Pixel coordinate grounding data
────────────────

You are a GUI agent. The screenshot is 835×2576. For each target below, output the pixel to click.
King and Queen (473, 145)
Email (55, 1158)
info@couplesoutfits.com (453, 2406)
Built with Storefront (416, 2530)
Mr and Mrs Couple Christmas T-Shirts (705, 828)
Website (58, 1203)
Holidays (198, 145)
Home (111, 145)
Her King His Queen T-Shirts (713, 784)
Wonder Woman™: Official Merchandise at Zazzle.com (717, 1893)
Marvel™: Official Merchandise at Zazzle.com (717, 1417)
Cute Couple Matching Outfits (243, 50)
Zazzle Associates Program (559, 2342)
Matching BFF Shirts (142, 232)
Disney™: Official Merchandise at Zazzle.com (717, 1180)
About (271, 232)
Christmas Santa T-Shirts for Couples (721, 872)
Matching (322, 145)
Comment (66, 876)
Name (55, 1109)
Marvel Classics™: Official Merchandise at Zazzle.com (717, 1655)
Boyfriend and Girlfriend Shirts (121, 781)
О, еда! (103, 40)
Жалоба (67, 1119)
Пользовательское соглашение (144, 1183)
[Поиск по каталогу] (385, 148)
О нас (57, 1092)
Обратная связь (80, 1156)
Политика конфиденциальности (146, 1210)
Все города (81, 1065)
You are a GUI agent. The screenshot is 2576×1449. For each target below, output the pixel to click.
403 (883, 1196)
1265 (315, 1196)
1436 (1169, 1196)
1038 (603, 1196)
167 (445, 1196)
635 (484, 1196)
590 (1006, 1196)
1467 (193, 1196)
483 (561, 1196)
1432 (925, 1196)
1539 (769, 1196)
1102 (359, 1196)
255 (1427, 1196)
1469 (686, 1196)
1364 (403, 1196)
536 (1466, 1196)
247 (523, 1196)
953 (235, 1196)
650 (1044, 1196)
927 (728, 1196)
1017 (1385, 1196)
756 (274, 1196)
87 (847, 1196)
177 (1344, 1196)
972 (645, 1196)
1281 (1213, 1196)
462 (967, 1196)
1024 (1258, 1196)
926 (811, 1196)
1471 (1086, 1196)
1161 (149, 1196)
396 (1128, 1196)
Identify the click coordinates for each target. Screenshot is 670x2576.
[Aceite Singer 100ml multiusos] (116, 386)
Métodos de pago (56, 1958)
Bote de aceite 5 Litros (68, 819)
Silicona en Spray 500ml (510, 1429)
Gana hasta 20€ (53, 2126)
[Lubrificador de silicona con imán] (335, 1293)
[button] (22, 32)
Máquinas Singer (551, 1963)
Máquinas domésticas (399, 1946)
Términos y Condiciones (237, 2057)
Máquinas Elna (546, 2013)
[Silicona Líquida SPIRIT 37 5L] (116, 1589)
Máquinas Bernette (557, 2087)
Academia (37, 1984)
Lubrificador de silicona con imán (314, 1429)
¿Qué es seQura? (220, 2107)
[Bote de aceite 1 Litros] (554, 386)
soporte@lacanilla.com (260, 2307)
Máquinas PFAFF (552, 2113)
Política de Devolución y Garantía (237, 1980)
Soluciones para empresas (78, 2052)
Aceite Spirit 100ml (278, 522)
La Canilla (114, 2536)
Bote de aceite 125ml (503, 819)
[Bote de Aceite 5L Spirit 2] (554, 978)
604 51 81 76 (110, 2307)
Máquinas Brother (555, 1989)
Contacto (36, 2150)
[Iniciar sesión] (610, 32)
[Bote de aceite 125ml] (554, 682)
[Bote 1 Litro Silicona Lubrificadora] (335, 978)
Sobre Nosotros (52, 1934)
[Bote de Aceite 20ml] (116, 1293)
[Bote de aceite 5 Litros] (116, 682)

────────────────

> [WORK ITEM]
Repeat the data word for word.

> [OUTPUT]
You are a GUI agent. The screenshot is 835×2576. For each target below, output the pixel to click.
King and Queen (473, 145)
Email (55, 1158)
info@couplesoutfits.com (453, 2406)
Built with Storefront (416, 2530)
Mr and Mrs Couple Christmas T-Shirts (705, 828)
Website (58, 1203)
Holidays (198, 145)
Home (111, 145)
Her King His Queen T-Shirts (713, 784)
Wonder Woman™: Official Merchandise at Zazzle.com (717, 1893)
Marvel™: Official Merchandise at Zazzle.com (717, 1417)
Cute Couple Matching Outfits (243, 50)
Zazzle Associates Program (559, 2342)
Matching BFF Shirts (142, 232)
Disney™: Official Merchandise at Zazzle.com (717, 1180)
About (271, 232)
Christmas Santa T-Shirts for Couples (721, 872)
Matching (322, 145)
Comment (66, 876)
Name (55, 1109)
Marvel Classics™: Official Merchandise at Zazzle.com (717, 1655)
Boyfriend and Girlfriend Shirts (121, 781)
О, еда! (103, 40)
Жалоба (67, 1119)
Пользовательское соглашение (144, 1183)
[Поиск по каталогу] (385, 148)
О нас (57, 1092)
Обратная связь (80, 1156)
Политика конфиденциальности (146, 1210)
Все города (81, 1065)
You are a GUI agent. The screenshot is 2576×1449. For each target below, output the pixel to click.
403 (883, 1196)
1265 (315, 1196)
1436 (1169, 1196)
1038 (603, 1196)
167 (445, 1196)
635 (484, 1196)
590 (1006, 1196)
1467 (193, 1196)
483 (561, 1196)
1432 (925, 1196)
1539 (769, 1196)
1102 (359, 1196)
255 (1427, 1196)
1469 (686, 1196)
1364 (403, 1196)
536 (1466, 1196)
247 (523, 1196)
953 (235, 1196)
650 (1044, 1196)
927 (728, 1196)
1017 (1385, 1196)
756 (274, 1196)
87 (847, 1196)
177 (1344, 1196)
972 (645, 1196)
1281 (1213, 1196)
462 (967, 1196)
1024 (1258, 1196)
926 (811, 1196)
1471 (1086, 1196)
1161 (149, 1196)
396 (1128, 1196)
Identify the click coordinates for each target. Screenshot is 670x2576.
[Aceite Singer 100ml multiusos] (116, 386)
Métodos de pago (56, 1958)
Bote de aceite 5 Litros (68, 819)
Silicona en Spray 500ml (510, 1429)
Gana hasta 20€ (53, 2126)
[Lubrificador de silicona con imán] (335, 1293)
[button] (22, 32)
Máquinas Singer (551, 1963)
Máquinas domésticas (399, 1946)
Términos y Condiciones (237, 2057)
Máquinas Elna (546, 2013)
[Silicona Líquida SPIRIT 37 5L] (116, 1589)
Máquinas Bernette (557, 2087)
Academia (37, 1984)
Lubrificador de silicona con imán (314, 1429)
¿Qué es seQura? (220, 2107)
[Bote de aceite 1 Litros] (554, 386)
soporte@lacanilla.com (260, 2307)
Máquinas PFAFF (552, 2113)
Política de Devolución y Garantía (237, 1980)
Soluciones para empresas (78, 2052)
Aceite Spirit 100ml (278, 522)
La Canilla (114, 2536)
Bote de aceite 125ml (503, 819)
[Bote de Aceite 5L Spirit 2] (554, 978)
604 51 81 76 (110, 2307)
Máquinas Brother (555, 1989)
Contacto (36, 2150)
[Iniciar sesión] (610, 32)
[Bote de aceite 125ml] (554, 682)
[Bote 1 Litro Silicona Lubrificadora] (335, 978)
Sobre Nosotros (52, 1934)
[Bote de Aceite 20ml] (116, 1293)
[Bote de aceite 5 Litros] (116, 682)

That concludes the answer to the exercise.